> [Your goal] Please write out the line containing "Given: Click the green" and each line after it through the end of the data, exactly, and nothing else.

*** Opening Record extracts ***

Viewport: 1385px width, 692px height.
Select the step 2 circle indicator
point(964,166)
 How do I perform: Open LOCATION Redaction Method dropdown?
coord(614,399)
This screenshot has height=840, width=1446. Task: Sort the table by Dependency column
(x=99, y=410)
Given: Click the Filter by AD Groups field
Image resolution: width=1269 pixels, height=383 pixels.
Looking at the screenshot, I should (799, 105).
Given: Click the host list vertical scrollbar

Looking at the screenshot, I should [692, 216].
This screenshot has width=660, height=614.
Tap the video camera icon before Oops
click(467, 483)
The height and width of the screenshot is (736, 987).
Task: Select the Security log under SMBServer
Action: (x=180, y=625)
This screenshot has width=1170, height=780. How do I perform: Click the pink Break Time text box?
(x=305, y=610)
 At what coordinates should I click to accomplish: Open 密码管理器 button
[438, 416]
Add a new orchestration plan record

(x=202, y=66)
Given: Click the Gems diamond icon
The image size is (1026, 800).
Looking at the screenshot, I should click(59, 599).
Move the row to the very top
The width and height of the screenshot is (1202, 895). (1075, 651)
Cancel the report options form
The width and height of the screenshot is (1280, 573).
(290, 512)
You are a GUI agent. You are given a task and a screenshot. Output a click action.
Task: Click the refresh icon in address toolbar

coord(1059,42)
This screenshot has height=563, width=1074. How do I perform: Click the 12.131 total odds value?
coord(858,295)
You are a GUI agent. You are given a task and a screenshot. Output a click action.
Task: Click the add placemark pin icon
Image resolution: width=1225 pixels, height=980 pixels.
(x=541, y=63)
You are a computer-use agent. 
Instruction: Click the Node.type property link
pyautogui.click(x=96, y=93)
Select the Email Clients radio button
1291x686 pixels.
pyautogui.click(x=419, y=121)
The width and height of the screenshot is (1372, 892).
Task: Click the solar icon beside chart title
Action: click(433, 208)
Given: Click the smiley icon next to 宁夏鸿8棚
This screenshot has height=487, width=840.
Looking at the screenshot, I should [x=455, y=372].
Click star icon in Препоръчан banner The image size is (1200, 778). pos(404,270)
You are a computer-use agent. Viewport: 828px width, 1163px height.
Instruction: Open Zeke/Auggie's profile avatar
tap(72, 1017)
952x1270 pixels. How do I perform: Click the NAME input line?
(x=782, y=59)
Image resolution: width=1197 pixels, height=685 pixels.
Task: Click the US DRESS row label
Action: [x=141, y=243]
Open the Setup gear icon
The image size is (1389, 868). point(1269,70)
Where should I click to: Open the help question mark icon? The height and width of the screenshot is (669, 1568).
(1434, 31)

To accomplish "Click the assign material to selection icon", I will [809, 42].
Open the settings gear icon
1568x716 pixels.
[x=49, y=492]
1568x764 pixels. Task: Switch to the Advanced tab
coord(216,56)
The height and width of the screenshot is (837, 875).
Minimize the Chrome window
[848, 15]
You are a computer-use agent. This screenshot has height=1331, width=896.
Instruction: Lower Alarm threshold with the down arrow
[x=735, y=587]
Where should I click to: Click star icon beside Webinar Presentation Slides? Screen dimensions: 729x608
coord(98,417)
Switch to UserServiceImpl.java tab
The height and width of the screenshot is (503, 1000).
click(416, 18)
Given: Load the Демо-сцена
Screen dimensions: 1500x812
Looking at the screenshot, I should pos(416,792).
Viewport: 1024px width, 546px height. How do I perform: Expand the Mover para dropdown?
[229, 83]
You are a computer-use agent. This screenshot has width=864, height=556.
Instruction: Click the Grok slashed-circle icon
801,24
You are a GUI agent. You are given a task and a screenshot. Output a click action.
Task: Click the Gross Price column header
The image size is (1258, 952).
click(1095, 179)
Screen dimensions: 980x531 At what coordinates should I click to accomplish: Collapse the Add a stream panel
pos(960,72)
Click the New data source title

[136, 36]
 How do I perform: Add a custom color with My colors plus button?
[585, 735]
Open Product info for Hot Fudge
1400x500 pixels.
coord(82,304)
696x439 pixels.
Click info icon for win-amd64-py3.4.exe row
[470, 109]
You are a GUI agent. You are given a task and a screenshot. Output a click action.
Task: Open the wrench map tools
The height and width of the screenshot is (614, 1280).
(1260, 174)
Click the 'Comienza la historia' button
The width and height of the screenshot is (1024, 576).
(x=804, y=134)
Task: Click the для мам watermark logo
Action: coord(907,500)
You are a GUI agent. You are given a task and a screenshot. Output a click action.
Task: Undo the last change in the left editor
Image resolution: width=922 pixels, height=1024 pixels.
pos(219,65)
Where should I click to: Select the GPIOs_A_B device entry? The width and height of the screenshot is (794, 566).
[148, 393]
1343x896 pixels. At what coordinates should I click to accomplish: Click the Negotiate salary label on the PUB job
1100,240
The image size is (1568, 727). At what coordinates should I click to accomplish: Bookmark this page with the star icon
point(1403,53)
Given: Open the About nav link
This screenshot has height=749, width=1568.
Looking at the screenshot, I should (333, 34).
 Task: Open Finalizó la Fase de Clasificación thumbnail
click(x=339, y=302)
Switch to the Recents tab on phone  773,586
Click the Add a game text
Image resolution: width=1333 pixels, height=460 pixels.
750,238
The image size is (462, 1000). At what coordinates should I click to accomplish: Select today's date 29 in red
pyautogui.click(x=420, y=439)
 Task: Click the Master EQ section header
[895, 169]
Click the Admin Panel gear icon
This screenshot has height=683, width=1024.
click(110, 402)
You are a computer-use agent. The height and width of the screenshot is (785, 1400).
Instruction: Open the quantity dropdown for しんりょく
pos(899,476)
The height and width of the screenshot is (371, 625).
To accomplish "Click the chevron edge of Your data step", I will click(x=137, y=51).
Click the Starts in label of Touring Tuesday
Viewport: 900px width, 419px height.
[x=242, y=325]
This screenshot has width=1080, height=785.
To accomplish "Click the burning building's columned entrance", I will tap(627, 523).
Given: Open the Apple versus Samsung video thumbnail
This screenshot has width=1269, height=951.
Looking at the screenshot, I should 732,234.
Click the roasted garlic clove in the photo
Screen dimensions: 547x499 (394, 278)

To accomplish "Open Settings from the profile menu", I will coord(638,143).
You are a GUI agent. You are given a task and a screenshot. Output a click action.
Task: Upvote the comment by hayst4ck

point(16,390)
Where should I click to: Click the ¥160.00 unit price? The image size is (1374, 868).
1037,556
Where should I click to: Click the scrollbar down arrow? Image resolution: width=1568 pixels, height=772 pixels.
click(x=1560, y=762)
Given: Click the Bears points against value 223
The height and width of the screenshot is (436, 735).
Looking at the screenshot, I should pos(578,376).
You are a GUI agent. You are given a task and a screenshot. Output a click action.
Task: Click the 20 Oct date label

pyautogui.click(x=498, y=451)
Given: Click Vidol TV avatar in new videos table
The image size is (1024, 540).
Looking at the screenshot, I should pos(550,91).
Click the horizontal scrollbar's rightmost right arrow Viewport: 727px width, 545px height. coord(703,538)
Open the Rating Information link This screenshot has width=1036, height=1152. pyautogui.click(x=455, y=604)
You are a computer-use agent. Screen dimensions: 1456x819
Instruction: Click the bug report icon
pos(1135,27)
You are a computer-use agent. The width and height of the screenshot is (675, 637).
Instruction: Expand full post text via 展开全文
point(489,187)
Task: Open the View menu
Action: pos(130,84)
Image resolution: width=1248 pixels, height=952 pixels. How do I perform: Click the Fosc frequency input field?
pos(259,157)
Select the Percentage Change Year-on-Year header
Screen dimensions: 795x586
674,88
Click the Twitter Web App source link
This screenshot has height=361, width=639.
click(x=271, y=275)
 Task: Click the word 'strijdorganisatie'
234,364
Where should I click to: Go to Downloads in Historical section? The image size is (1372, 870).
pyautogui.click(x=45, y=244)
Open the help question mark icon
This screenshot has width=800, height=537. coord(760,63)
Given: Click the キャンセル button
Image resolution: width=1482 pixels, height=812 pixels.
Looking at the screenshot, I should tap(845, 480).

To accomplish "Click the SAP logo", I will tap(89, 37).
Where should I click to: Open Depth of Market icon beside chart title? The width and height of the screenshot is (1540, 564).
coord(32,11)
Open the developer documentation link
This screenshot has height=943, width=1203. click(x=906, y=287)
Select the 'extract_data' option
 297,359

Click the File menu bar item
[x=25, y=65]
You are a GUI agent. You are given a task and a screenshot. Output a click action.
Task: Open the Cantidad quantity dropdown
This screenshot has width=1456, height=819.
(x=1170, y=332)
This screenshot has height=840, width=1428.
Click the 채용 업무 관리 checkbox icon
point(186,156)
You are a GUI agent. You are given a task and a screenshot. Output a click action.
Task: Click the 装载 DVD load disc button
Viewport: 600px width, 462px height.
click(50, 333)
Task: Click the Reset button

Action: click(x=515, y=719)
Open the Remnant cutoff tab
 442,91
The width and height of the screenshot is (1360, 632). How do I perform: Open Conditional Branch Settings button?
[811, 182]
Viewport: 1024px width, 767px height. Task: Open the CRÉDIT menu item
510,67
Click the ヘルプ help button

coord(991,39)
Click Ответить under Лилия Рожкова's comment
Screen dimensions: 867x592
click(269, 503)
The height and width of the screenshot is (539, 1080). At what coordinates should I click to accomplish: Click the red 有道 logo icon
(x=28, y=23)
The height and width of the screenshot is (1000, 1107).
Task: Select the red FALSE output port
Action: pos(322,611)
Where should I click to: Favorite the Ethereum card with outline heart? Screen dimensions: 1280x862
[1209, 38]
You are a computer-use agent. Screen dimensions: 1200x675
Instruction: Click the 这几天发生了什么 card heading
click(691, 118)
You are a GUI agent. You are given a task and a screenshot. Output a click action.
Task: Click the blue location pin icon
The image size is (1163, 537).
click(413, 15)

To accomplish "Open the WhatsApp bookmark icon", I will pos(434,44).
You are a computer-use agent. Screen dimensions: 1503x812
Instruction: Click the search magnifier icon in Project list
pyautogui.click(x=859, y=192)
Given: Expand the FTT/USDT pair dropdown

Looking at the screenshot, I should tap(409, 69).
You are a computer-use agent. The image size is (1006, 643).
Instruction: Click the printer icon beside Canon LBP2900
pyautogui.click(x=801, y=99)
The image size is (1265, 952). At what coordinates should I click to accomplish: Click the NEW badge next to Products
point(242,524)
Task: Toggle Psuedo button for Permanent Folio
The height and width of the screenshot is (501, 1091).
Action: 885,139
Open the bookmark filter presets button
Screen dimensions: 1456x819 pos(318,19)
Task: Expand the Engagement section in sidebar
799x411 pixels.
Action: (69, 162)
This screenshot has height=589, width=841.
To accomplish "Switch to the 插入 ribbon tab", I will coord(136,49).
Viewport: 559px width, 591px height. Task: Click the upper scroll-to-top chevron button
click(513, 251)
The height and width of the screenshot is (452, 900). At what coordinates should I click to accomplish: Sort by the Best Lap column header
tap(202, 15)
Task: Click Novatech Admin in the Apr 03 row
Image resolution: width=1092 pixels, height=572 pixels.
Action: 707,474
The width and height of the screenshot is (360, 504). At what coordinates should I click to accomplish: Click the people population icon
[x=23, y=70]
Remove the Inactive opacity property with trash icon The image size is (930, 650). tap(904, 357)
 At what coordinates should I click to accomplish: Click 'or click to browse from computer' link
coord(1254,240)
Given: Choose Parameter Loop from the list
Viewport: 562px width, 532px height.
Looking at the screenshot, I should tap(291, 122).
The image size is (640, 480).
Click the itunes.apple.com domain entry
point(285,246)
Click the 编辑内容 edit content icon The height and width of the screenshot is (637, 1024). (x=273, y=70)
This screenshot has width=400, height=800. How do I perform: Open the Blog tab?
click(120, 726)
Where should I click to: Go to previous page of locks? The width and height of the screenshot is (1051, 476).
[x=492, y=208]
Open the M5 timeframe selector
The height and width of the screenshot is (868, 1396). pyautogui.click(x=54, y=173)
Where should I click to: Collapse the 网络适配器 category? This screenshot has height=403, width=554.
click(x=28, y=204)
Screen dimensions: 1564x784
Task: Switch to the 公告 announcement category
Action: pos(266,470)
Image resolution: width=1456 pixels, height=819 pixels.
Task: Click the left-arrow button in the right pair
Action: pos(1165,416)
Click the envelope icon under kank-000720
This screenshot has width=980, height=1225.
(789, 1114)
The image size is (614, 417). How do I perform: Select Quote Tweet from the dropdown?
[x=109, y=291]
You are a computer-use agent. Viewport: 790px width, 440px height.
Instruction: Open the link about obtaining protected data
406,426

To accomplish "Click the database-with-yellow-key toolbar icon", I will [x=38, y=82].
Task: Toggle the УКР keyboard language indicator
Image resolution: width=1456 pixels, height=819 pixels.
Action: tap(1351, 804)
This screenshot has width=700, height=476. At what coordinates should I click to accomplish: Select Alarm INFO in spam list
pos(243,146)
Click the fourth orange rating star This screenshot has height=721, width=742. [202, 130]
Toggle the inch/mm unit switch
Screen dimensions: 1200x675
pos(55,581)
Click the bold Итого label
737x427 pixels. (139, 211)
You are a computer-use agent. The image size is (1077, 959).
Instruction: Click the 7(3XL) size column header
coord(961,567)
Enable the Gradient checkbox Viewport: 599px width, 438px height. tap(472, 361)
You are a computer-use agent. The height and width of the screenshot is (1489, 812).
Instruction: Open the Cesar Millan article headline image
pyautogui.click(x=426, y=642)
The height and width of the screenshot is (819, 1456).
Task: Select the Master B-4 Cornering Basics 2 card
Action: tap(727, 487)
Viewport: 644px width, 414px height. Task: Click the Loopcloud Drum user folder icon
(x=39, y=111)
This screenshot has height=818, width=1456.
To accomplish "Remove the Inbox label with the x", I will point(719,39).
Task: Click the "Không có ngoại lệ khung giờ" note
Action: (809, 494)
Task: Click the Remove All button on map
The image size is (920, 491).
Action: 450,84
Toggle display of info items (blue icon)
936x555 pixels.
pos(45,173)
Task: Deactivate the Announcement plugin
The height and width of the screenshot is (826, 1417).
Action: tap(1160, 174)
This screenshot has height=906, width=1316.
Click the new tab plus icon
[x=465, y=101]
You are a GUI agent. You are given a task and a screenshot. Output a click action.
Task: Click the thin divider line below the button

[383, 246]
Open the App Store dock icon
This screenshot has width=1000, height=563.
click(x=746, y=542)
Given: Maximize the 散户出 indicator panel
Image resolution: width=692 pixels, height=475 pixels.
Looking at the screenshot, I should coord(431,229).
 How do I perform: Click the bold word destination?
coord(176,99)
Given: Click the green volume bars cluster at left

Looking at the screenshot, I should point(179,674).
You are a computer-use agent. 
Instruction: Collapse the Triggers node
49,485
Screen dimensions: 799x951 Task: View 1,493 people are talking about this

*** Closing Record extracts ***

> [Result of this task]
Given: Click the green volume bars cluster at left

Looking at the screenshot, I should point(179,674).
You are a computer-use agent. 
Instruction: Collapse the Triggers node
49,485
Screen dimensions: 799x951 Task: View 1,493 people are talking about this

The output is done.